Most Chinese comic books prior to Sanmao featured adults and the Sanmao stories were also unusual in that they lacked dialogue and could therefore be classified as pantomime comics. When Zhang Leping created the manhua comic series, his main goal was to dramatize the confusion brought about to society by the Second Sino-Japanese War. He wanted to express his concern for the young victims of the war, particularly the orphans living on the streets. Most of the changes in the characters would come after World War II during the liberation in 1949.

Sanmao's image has evolved throughout time and in some modern continuation of the comics, he is depicted as a healthy, normal student. The character has also been portrayed as living through some of the most important periods in Chinese history and during futuristic space explorations.

Sanmao was chosen as the mascot of the 2007 Special Olympics World Summer Games, which were held in Shanghai.

==Adaptations==

Adventures of Sanmao, 1958 animated film

The character made his first appearance in comics and was later adapted into different formats.

» REQUIRED ACTIONS
A - Answer these from the Sanmao text, one answer per line and marked the same way:
(i) What was Zhang Leping's main goal when he created the comic series?
(ii) Sanmao was chosen as the mascot of which event?
(iii) What kind of work is "Adventures of Sanmao," and from what year?
B - Write the next part of the Sanmao text, picking up right after its last sentence.
The entries have nothing to do with the Sanmao text.

» MATERIAL SHOWN
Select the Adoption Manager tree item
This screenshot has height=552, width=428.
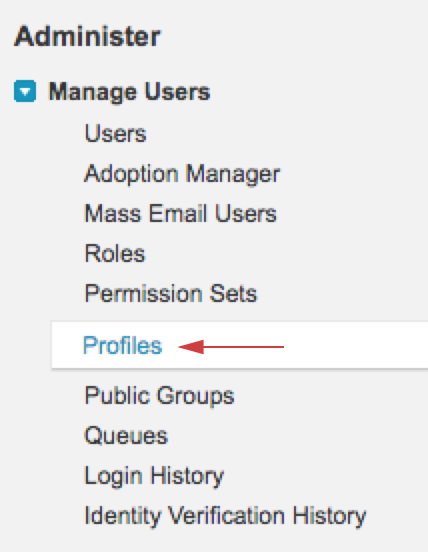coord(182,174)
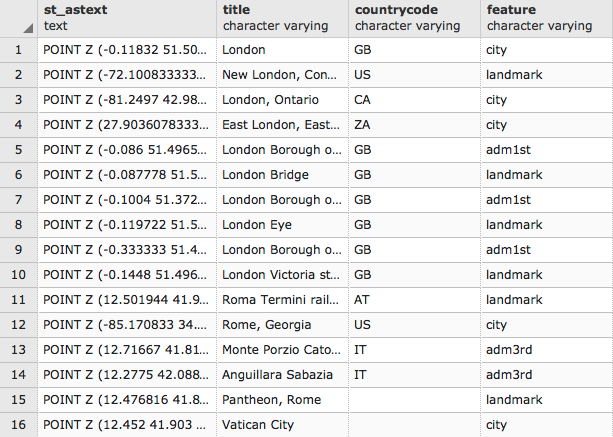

==

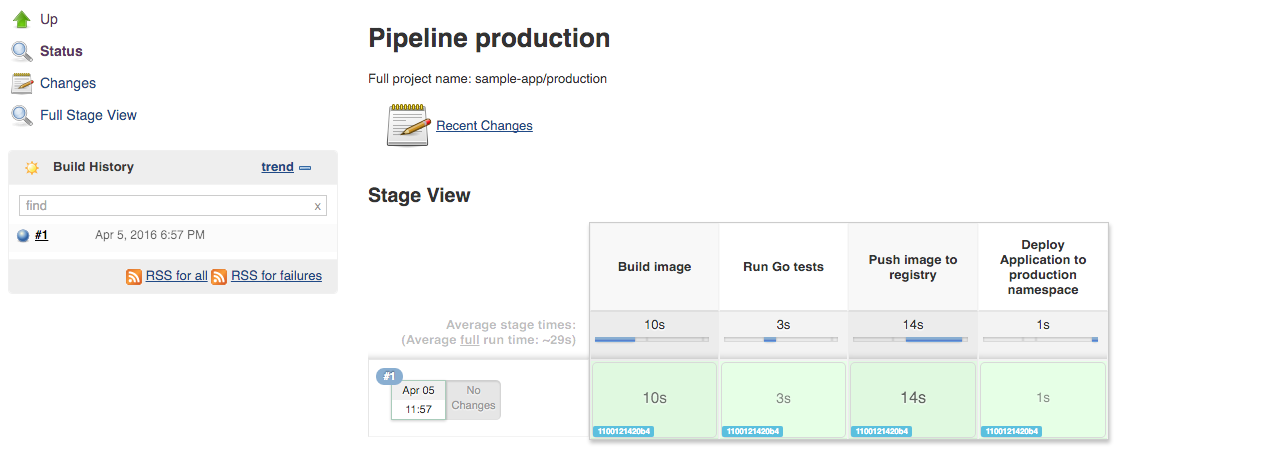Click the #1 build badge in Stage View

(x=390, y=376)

» RESULTS FOR THE EXERCISE
A -
(i) To dramatize the confusion the Second Sino-Japanese War brought to society.
(ii) The 2007 Special Olympics World Summer Games, held in Shanghai.
(iii) An animated film from 1958.

B -
| Chinese title | English title | Year | Type | Location | Studio |
| 三毛欢乐派 |  | 2006 | Online game | China |
| 三毛流浪记 | Wanderings of Sanmao | 2006 | Cartoon | China Thailand | Shanghai Animation Film Studio |
| 三毛从军记 |  | 2005 | Stage production | China |
| 虚拟导游三毛 |  | 2005 | 3D | China |
| 三毛救孤记 |  | 2004 | Film | China |
| 三毛太空漫游 |  | 2000 | Theatrical | Hong Kong |
| 三毛新传 |  | 1999 | TV series | China |
| 三毛流浪记 | Adventures of Sanmao | 1997 | Stage production | Hong Kong |
| 三毛流浪记 | Adventures of Sanmao | 1996 1998 | TV series | China Thailand | Shanghai Film Studio |
| 三毛从军记 | San Mao Joins the Army | 1992 | Film | China |
| 三毛流浪记 | Adventures of Sanmao | 1990 | Drama | China |
| 三毛流浪记 | Adventures of Sanmao | 1984 | Cartoon | China |
| 三毛学生意 |  | 1958 | Film | China |
| 三毛流浪记 | Adventures of Sanmao | 1958 | Animated film | China |
| 三毛流浪记 | The Adventures of Sanmao the Waif | 1949 | Live-action film | China | Kunlun Film Company |

== Influence and legacy ==
- The renowned Taiwanese writer Chen Mao Ping (1943–91) chose "Sanmao" as her pen name in reference to the character.
- The Hong Kong movie star Sammo Hung Kam-Bo was given the name Sammo because of his supposed resemblance to Sanmao.